### THE PROBLEM
Under no circumstances alter the records; copy each one exactly.

### EXTRACTED ENTRIES
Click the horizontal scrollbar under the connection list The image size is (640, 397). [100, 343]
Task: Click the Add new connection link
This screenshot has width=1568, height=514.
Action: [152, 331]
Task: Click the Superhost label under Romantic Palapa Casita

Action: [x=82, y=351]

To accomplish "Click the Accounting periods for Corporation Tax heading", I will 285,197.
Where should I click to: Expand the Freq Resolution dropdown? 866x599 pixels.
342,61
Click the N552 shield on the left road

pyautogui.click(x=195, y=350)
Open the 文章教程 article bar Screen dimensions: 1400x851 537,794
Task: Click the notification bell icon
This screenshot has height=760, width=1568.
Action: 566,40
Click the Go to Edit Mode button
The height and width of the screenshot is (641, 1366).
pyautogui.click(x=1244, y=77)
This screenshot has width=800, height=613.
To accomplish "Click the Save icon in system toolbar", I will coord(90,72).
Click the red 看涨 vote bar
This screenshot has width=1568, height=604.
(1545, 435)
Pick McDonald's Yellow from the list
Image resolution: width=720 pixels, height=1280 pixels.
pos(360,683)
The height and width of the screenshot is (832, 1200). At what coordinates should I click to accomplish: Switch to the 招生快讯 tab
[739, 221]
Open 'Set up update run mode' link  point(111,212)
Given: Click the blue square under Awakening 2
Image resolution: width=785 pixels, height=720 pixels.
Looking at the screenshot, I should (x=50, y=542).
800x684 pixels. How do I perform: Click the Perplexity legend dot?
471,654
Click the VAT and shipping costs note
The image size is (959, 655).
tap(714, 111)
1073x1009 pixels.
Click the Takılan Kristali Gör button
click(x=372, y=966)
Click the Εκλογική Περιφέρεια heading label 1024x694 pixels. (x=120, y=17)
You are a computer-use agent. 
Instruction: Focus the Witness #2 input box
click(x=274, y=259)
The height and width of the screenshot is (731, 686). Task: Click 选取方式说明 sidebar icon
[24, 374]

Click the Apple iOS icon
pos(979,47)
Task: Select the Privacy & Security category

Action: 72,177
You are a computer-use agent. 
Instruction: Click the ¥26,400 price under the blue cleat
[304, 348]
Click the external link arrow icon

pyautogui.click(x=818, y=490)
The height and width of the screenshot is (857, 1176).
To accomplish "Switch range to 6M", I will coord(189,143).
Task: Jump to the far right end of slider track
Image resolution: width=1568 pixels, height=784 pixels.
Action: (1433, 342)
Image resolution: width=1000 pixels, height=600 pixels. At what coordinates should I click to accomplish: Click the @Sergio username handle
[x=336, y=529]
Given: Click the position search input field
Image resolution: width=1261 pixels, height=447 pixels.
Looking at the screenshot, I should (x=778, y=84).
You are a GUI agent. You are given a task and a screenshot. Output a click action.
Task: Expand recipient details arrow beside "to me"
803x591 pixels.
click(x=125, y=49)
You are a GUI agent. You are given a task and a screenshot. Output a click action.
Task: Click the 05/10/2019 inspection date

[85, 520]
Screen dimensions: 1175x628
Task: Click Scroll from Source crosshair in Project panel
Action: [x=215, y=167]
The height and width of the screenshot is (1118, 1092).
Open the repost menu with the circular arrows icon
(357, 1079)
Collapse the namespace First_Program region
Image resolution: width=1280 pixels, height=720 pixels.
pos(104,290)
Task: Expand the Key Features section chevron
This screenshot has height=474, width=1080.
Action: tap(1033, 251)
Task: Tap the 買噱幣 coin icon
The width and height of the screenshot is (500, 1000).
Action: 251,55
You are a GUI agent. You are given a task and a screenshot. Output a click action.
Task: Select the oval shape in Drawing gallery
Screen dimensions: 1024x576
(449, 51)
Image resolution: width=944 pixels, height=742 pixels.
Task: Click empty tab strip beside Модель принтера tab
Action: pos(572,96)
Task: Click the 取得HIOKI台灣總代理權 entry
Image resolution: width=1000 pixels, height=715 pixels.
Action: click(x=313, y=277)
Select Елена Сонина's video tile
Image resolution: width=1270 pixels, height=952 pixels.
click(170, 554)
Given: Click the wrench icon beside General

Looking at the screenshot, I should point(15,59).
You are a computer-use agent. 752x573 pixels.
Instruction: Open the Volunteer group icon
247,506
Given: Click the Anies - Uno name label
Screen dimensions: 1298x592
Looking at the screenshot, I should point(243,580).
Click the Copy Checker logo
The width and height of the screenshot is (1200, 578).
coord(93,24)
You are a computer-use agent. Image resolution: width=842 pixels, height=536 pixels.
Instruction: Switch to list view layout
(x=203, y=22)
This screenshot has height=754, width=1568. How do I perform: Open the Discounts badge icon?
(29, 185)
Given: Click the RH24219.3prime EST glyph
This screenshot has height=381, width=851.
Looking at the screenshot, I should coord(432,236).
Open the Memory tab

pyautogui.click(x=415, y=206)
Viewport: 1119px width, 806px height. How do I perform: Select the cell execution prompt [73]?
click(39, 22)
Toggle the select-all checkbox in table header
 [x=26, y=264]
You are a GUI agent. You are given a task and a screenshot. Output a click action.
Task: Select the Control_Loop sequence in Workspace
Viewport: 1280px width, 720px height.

### SOLUTION TO THIS TASK
Click the horizontal scrollbar under the connection list The image size is (640, 397). [100, 343]
Task: Click the Add new connection link
This screenshot has width=1568, height=514.
Action: [152, 331]
Task: Click the Superhost label under Romantic Palapa Casita

Action: [x=82, y=351]

To accomplish "Click the Accounting periods for Corporation Tax heading", I will 285,197.
Where should I click to: Expand the Freq Resolution dropdown? 866x599 pixels.
342,61
Click the N552 shield on the left road

pyautogui.click(x=195, y=350)
Open the 文章教程 article bar Screen dimensions: 1400x851 537,794
Task: Click the notification bell icon
This screenshot has height=760, width=1568.
Action: 566,40
Click the Go to Edit Mode button
The height and width of the screenshot is (641, 1366).
pyautogui.click(x=1244, y=77)
This screenshot has width=800, height=613.
To accomplish "Click the Save icon in system toolbar", I will coord(90,72).
Click the red 看涨 vote bar
This screenshot has width=1568, height=604.
(1545, 435)
Pick McDonald's Yellow from the list
Image resolution: width=720 pixels, height=1280 pixels.
pos(360,683)
The height and width of the screenshot is (832, 1200). At what coordinates should I click to accomplish: Switch to the 招生快讯 tab
[739, 221]
Open 'Set up update run mode' link  point(111,212)
Given: Click the blue square under Awakening 2
Image resolution: width=785 pixels, height=720 pixels.
Looking at the screenshot, I should (x=50, y=542).
800x684 pixels. How do I perform: Click the Perplexity legend dot?
471,654
Click the VAT and shipping costs note
The image size is (959, 655).
tap(714, 111)
1073x1009 pixels.
Click the Takılan Kristali Gör button
click(x=372, y=966)
Click the Εκλογική Περιφέρεια heading label 1024x694 pixels. (x=120, y=17)
You are a computer-use agent. 
Instruction: Focus the Witness #2 input box
click(x=274, y=259)
The height and width of the screenshot is (731, 686). Task: Click 选取方式说明 sidebar icon
[24, 374]

Click the Apple iOS icon
pos(979,47)
Task: Select the Privacy & Security category

Action: 72,177
You are a computer-use agent. 
Instruction: Click the ¥26,400 price under the blue cleat
[304, 348]
Click the external link arrow icon

pyautogui.click(x=818, y=490)
The height and width of the screenshot is (857, 1176).
To accomplish "Switch range to 6M", I will coord(189,143).
Task: Jump to the far right end of slider track
Image resolution: width=1568 pixels, height=784 pixels.
Action: (1433, 342)
Image resolution: width=1000 pixels, height=600 pixels. At what coordinates should I click to accomplish: Click the @Sergio username handle
[x=336, y=529]
Given: Click the position search input field
Image resolution: width=1261 pixels, height=447 pixels.
Looking at the screenshot, I should (x=778, y=84).
You are a GUI agent. You are given a task and a screenshot. Output a click action.
Task: Expand recipient details arrow beside "to me"
803x591 pixels.
click(x=125, y=49)
You are a GUI agent. You are given a task and a screenshot. Output a click action.
Task: Click the 05/10/2019 inspection date

[85, 520]
Screen dimensions: 1175x628
Task: Click Scroll from Source crosshair in Project panel
Action: [x=215, y=167]
The height and width of the screenshot is (1118, 1092).
Open the repost menu with the circular arrows icon
(357, 1079)
Collapse the namespace First_Program region
Image resolution: width=1280 pixels, height=720 pixels.
pos(104,290)
Task: Expand the Key Features section chevron
This screenshot has height=474, width=1080.
Action: tap(1033, 251)
Task: Tap the 買噱幣 coin icon
The width and height of the screenshot is (500, 1000).
Action: 251,55
You are a GUI agent. You are given a task and a screenshot. Output a click action.
Task: Select the oval shape in Drawing gallery
Screen dimensions: 1024x576
(449, 51)
Image resolution: width=944 pixels, height=742 pixels.
Task: Click empty tab strip beside Модель принтера tab
Action: pos(572,96)
Task: Click the 取得HIOKI台灣總代理權 entry
Image resolution: width=1000 pixels, height=715 pixels.
Action: click(x=313, y=277)
Select Елена Сонина's video tile
Image resolution: width=1270 pixels, height=952 pixels.
click(170, 554)
Given: Click the wrench icon beside General

Looking at the screenshot, I should point(15,59).
You are a computer-use agent. 752x573 pixels.
Instruction: Open the Volunteer group icon
247,506
Given: Click the Anies - Uno name label
Screen dimensions: 1298x592
Looking at the screenshot, I should point(243,580).
Click the Copy Checker logo
The width and height of the screenshot is (1200, 578).
coord(93,24)
You are a computer-use agent. Image resolution: width=842 pixels, height=536 pixels.
Instruction: Switch to list view layout
(x=203, y=22)
This screenshot has height=754, width=1568. How do I perform: Open the Discounts badge icon?
(29, 185)
Given: Click the RH24219.3prime EST glyph
This screenshot has height=381, width=851.
Looking at the screenshot, I should coord(432,236).
Open the Memory tab

pyautogui.click(x=415, y=206)
Viewport: 1119px width, 806px height. How do I perform: Select the cell execution prompt [73]?
click(39, 22)
Toggle the select-all checkbox in table header
 [x=26, y=264]
You are a GUI agent. You are given a task and a screenshot. Output a click action.
Task: Select the Control_Loop sequence in Workspace
Viewport: 1280px width, 720px height.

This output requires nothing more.